### TASK DESCRIPTION
Print every record below exactly, minus the pictures.

### LISTED RECORDS
════════════════════

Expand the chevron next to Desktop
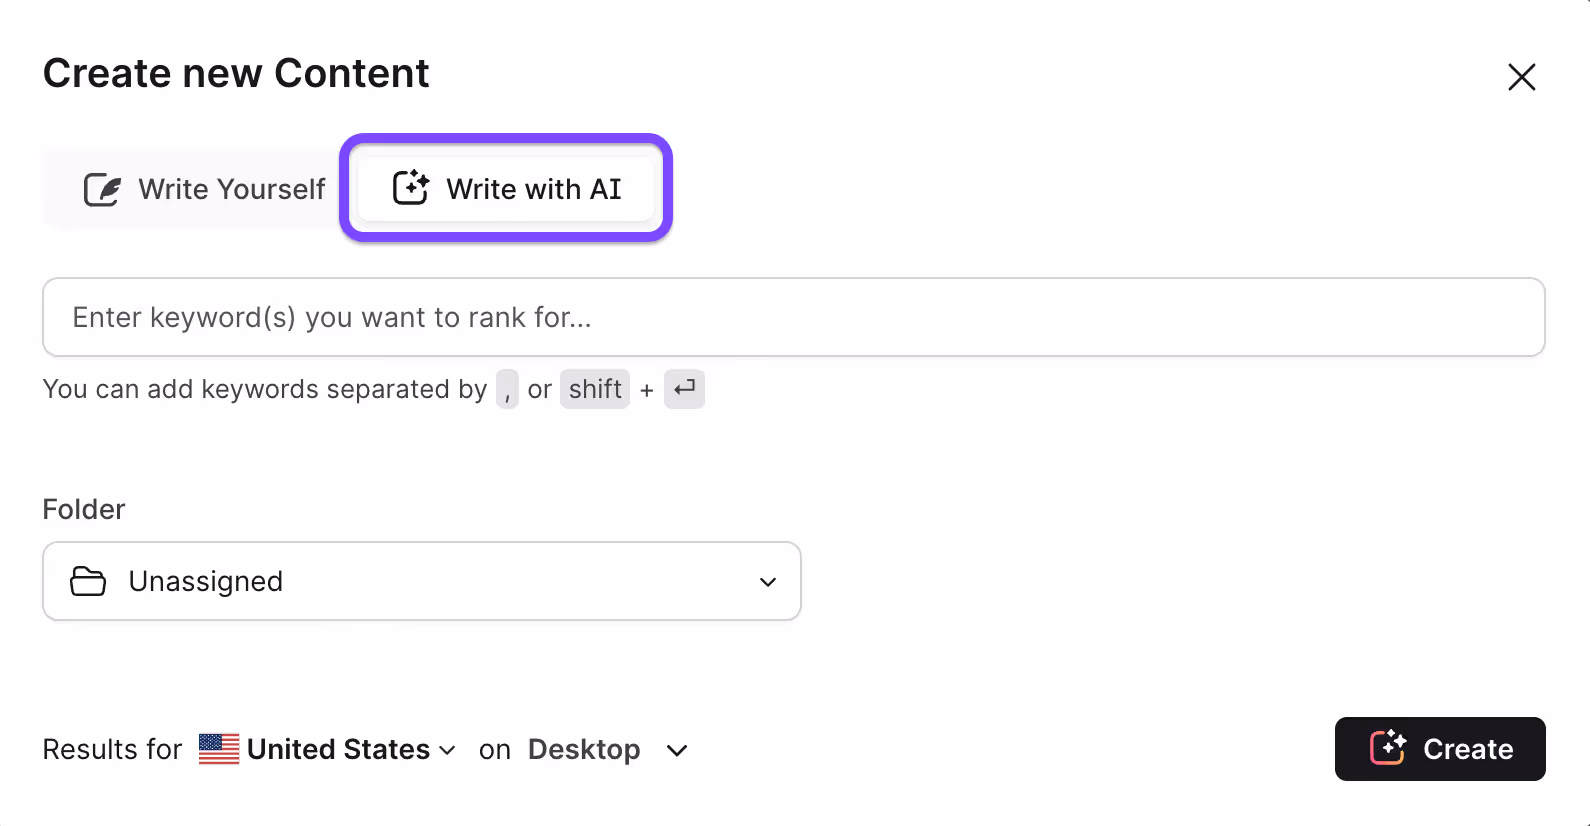Viewport: 1590px width, 826px height. point(677,750)
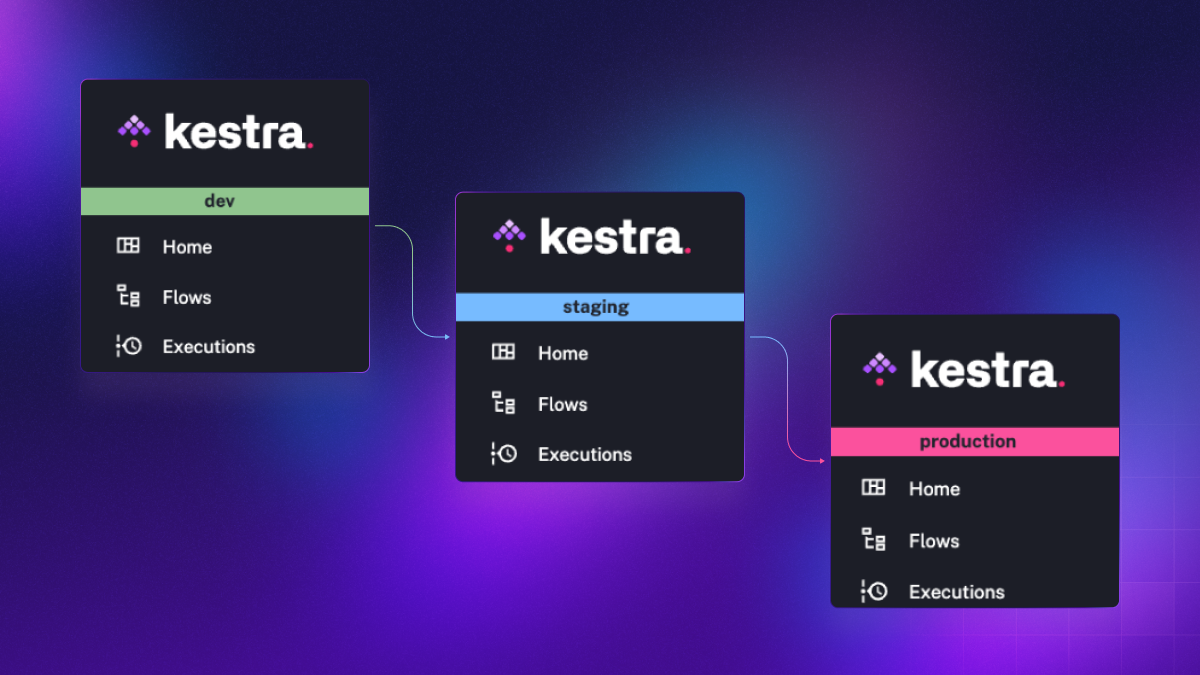Screen dimensions: 1200x675
Task: Click the Kestra logo icon in dev panel
Action: coord(134,129)
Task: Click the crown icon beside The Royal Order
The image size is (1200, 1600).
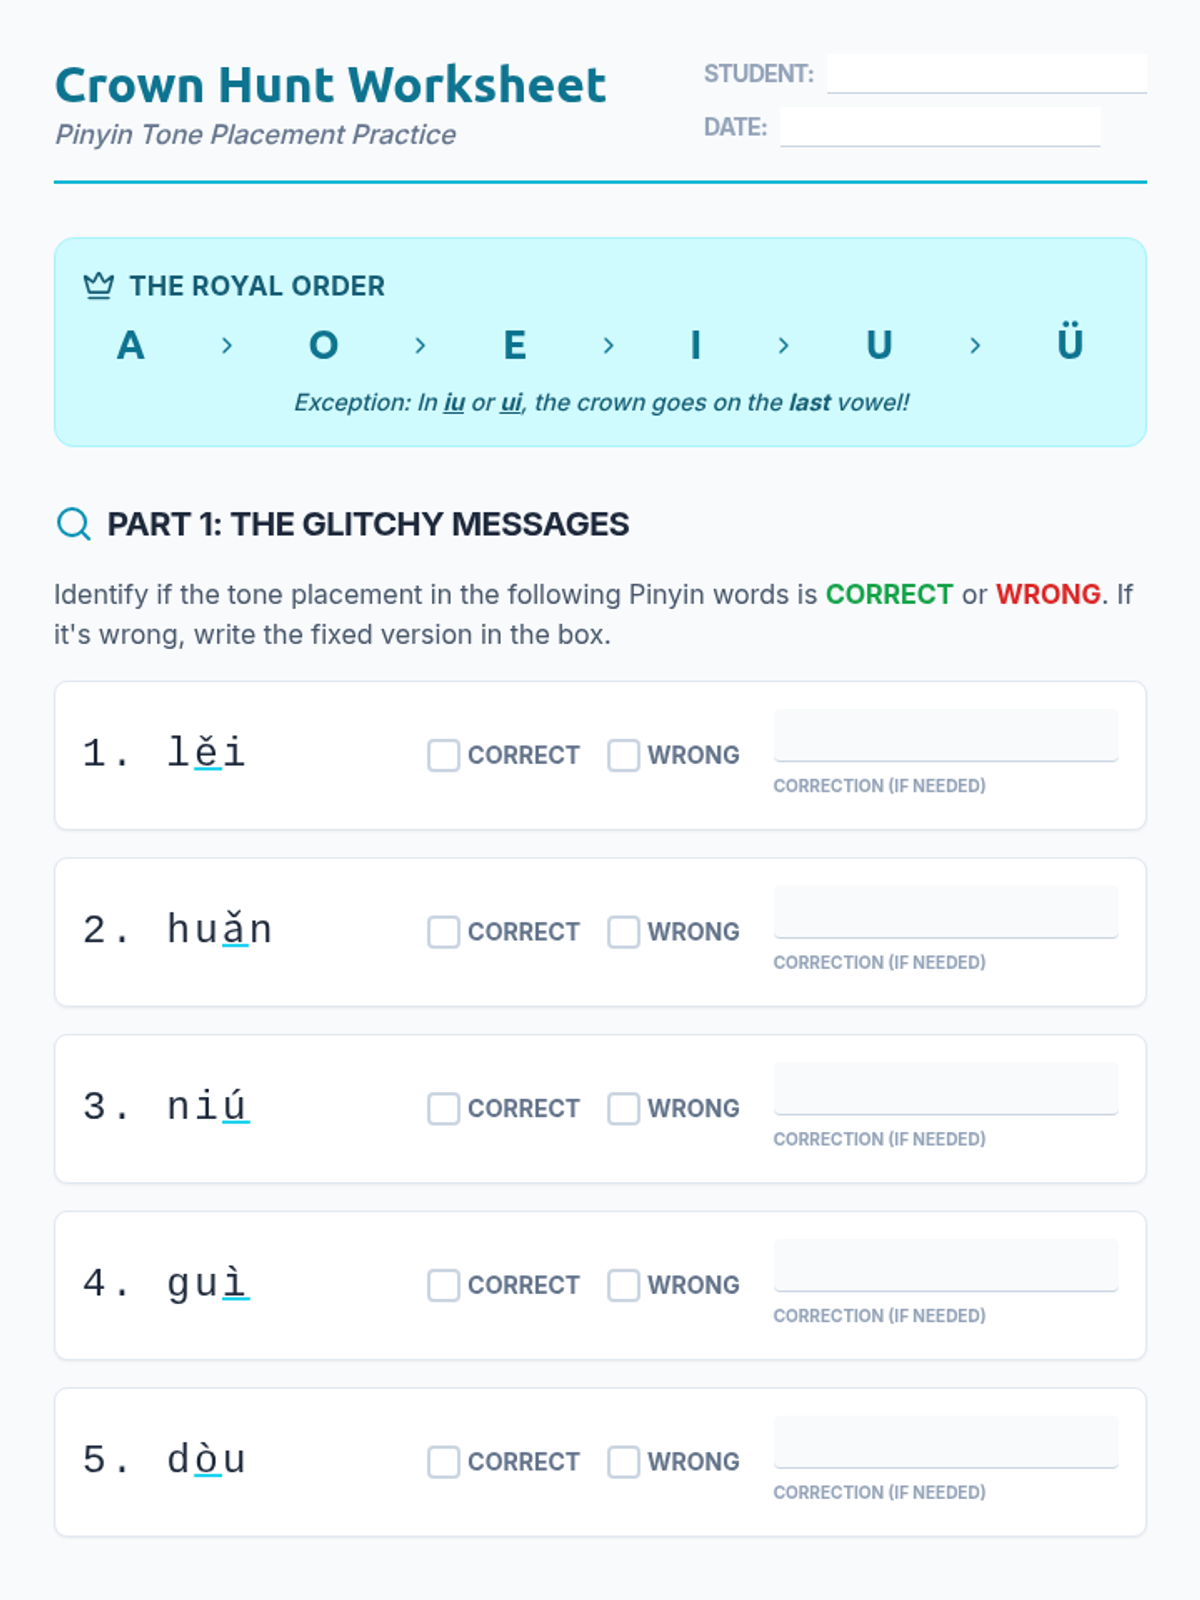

════════════════════

### OUTPUT
Expand the chevron next to Desktop
Viewport: 1590px width, 826px height. point(677,750)
Screen dimensions: 1200x675
Task: Click the Kestra logo icon in dev panel
Action: coord(134,129)
Task: Click the crown icon beside The Royal Order
The image size is (1200, 1600).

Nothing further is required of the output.